A lo largo de mi carrera, he conocido a profesionales increíblemente inteligentes, con currículums brillantes y una capacidad de análisis fuera de lo común. Sin embargo, a algunos de ellos les faltaba algo esencial: CONEXIÓN CON LA REALIDAD. Vivían en su propia atalaya, observando el mundo desde la distancia, pero sin mancharse las manos de barro. Padecían lo que se conoce como el «Síndrome de la Torre de Marfil».
¿Te suena de algo? Quizás lo has visto en algún jefe, en un colega o, seamos honestos, quizás tú mismo has empezado a colocar los primeros ladrillos de tu propia torre. No te culpes, es una tentación muy humana.
¿QUÉ ES EXACTAMENTE EL SÍNDROME DE LA TORRE DE MARFIL?
Este síndrome describe a aquellas personas que se aíslan en su propio mundo de ideas y teorías, perdiendo el contacto con las preocupaciones y realidades del día a día. Es el académico que teoriza sobre la pobreza sin haber hablado nunca con alguien que la sufra. Es el directivo que diseña estrategias para un mercado que solo existe en sus hojas de cálculo. Es el experto que utiliza una jerga tan compleja que nadie a su alrededor se atreve a preguntar por miedo a parecer ignorante.
En definitiva, ES LA DESCONEXIÓN ENTRE EL SABER Y EL HACER. Es creer que desde la cima de la montaña se ve todo el paisaje, olvidando que las verdaderas batallas se libran en los valles.
«La arrogancia es la máscara de la ignorancia.» – Anónimo
LOS PELIGROS DE VIVIR EN LAS ALTURAS
Aislarse en una torre de marfil puede parecer cómodo, incluso elitista, pero a la larga es una estrategia perdedora.

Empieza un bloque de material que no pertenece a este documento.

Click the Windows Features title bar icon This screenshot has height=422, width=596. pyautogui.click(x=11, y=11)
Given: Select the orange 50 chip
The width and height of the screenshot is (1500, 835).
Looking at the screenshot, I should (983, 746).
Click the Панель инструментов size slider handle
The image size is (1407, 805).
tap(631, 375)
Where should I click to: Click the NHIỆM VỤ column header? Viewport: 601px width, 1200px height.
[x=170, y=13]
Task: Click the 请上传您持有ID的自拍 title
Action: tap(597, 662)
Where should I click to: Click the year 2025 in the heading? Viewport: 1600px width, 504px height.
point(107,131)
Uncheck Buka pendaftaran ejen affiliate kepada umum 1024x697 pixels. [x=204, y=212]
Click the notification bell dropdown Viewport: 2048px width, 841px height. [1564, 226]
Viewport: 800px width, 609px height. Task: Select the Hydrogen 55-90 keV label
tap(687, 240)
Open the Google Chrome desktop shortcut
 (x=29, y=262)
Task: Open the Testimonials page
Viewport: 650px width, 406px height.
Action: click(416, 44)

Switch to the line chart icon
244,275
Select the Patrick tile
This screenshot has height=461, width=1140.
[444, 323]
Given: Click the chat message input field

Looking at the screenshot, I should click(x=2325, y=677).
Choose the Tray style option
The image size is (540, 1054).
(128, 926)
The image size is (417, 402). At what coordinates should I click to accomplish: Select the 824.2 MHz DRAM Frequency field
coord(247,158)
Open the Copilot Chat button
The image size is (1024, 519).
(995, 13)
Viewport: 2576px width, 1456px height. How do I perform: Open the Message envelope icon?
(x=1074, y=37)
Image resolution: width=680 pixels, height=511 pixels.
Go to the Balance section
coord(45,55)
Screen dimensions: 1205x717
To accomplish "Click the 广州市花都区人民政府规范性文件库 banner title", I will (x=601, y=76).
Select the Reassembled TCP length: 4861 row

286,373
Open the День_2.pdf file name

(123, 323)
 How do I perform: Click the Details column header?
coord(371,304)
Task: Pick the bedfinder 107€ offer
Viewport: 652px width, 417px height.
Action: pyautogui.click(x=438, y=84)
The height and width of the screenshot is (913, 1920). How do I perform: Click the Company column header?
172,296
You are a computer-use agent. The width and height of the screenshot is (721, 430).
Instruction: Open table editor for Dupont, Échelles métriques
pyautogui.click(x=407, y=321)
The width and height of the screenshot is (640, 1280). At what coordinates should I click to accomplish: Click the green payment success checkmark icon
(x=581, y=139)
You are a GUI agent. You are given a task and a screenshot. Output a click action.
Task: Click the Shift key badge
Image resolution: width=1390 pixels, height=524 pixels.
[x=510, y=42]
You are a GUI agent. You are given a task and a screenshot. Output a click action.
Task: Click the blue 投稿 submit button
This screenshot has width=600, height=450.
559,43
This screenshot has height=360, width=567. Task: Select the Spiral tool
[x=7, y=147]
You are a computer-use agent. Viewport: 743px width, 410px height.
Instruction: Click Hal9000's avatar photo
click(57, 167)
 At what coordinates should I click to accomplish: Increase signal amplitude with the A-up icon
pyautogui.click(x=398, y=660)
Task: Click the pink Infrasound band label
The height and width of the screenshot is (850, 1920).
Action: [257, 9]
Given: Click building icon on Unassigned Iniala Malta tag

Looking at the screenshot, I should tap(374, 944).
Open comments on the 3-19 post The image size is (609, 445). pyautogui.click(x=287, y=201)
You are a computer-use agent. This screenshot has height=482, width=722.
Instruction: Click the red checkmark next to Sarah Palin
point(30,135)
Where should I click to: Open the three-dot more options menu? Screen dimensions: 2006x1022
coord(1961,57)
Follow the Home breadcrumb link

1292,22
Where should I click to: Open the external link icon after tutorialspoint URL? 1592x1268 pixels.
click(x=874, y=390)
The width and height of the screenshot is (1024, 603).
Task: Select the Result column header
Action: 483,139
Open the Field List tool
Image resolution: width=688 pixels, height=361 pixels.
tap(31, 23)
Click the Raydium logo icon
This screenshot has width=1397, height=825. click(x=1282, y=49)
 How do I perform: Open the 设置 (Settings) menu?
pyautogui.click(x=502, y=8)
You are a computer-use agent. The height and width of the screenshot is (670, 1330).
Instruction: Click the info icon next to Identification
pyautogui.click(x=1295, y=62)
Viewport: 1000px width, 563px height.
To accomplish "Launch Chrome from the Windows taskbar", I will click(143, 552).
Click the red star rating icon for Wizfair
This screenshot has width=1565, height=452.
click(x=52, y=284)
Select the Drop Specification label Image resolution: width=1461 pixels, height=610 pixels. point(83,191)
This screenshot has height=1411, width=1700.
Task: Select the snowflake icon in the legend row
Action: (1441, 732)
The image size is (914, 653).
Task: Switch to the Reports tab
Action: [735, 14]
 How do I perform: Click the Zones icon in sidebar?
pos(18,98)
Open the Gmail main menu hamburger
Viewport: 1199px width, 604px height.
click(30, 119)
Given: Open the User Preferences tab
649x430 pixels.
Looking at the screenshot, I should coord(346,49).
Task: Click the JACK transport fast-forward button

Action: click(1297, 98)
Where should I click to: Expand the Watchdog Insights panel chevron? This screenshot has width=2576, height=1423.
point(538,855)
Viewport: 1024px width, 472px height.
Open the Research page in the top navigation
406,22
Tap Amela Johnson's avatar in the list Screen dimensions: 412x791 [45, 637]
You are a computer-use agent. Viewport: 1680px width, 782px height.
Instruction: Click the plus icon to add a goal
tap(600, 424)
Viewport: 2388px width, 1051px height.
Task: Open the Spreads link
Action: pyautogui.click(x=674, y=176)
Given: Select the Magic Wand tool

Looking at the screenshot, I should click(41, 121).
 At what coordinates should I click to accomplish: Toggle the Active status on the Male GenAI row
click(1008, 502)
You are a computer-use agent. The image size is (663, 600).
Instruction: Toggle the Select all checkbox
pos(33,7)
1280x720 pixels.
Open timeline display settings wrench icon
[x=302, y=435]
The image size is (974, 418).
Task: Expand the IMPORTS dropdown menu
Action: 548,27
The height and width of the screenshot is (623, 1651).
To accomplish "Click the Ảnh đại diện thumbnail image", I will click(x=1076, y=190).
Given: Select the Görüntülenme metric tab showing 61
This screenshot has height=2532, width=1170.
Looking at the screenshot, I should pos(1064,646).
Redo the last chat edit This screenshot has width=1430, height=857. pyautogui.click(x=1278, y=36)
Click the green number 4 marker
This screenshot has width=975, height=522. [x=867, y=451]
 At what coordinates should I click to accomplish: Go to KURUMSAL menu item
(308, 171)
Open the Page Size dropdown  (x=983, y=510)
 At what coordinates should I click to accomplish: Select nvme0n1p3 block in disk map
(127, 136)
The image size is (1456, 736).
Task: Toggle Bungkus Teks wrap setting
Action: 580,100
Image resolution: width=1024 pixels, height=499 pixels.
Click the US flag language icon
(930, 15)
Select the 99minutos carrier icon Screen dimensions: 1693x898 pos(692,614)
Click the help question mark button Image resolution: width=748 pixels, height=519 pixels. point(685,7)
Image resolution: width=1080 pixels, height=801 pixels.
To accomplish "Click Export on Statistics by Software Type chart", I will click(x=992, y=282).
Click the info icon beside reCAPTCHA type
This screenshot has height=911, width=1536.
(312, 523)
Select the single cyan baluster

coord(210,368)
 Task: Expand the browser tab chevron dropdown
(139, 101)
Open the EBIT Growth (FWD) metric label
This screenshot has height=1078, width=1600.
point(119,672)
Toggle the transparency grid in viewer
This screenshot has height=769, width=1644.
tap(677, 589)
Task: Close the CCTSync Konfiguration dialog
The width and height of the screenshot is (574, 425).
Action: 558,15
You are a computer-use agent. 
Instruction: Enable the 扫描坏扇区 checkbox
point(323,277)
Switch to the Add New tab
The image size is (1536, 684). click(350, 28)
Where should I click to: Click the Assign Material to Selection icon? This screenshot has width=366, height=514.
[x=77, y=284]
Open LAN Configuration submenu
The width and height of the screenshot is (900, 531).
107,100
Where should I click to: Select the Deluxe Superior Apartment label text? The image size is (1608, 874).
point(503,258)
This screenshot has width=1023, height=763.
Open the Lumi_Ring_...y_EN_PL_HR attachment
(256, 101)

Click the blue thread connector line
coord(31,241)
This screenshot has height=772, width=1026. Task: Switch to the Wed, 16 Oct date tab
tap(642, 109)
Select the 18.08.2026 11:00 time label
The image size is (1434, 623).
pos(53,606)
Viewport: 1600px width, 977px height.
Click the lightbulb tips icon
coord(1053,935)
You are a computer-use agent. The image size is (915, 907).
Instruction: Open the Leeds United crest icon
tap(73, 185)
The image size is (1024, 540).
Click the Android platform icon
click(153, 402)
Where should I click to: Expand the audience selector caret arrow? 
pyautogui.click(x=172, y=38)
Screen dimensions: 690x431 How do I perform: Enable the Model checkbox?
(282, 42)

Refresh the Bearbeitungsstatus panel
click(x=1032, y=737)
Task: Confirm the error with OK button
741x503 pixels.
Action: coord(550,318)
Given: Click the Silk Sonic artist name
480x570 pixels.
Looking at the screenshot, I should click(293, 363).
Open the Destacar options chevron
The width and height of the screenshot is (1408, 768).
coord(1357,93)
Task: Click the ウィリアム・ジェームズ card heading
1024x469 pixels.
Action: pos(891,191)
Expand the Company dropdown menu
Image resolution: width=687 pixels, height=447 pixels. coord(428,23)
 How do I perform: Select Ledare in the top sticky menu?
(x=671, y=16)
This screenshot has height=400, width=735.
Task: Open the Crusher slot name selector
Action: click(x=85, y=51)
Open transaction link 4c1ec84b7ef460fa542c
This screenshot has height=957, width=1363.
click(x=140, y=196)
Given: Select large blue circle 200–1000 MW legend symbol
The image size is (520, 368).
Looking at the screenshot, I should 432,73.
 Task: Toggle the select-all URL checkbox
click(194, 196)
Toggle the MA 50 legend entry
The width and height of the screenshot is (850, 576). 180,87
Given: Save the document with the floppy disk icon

Aquí te dejo algunos de sus peligros:
- IRRELEVANCIA: Tus ideas, por muy brillantes que sean, si no son aplicables, se convierten en un simple ejercicio intelectual. Pierdes la oportunidad de generar un impacto real.
- DESCONEXIÓN CON TU EQUIPO: Un líder en su torre de marfil nunca podrá inspirar ni comprender a su equipo. Liderar exige cercanía, empatía y estar en la trinchera con los tuyos.
- SOBERBIA INTELECTUAL: El exceso de teoría y la falta de práctica pueden llevar a la arrogancia. A pensar que se tienen todas las respuestas y a menospreciar el conocimiento de los demás. Como sabiamente dijo Salomón: «Donde hay soberbia, habrá ignorancia; donde hay humildad, habrá sabiduría.»
- FALTA DE INNOVACIÓN: Las verdaderas innovaciones surgen de la observación atenta de la realidad, de la escucha activa al cliente, de la experimentación y del error. Nada de eso se encuentra en los libros de una biblioteca aislada.
«Huid de escenarios, púlpitos, plataformas y pedestales. Nunca perdáis contacto con el suelo; porque sólo así tendréis una idea aproximada de vuestra estatura.» – Antonio Machado
Si has sentido que tus pies empiezan a despegarse del suelo, no te preocupes. Siempre estás a tiempo de demoler tu torre y empezar a construir puentes. AQUÍ TIENES ALGUNAS IDEAS:
- ESCUCHA MÁS Y HABLA MENOS: Dedica tiempo a escuchar a tus clientes, a tu equipo, a tus proveedores. Sus realidades son una fuente de conocimiento inagotable.
- MANCHA TUS MANOS: Involúcrate en la ejecución de los proyectos. No te limites a diseñar la estrategia; baja al terreno de juego y comprueba si funciona.
- ABRAZA LA HUMILDAD: Reconoce que no lo sabes todo. Valora la experiencia y el conocimiento de los demás, independientemente de su cargo o formación.
- HABLA CLARO: Olvida la jerga y los tecnicismos innecesarios. La verdadera inteligencia consiste en hacer comprensible lo complejo.
Y tú, ¿quieres ser un espectador de la realidad o un protagonista del cambio?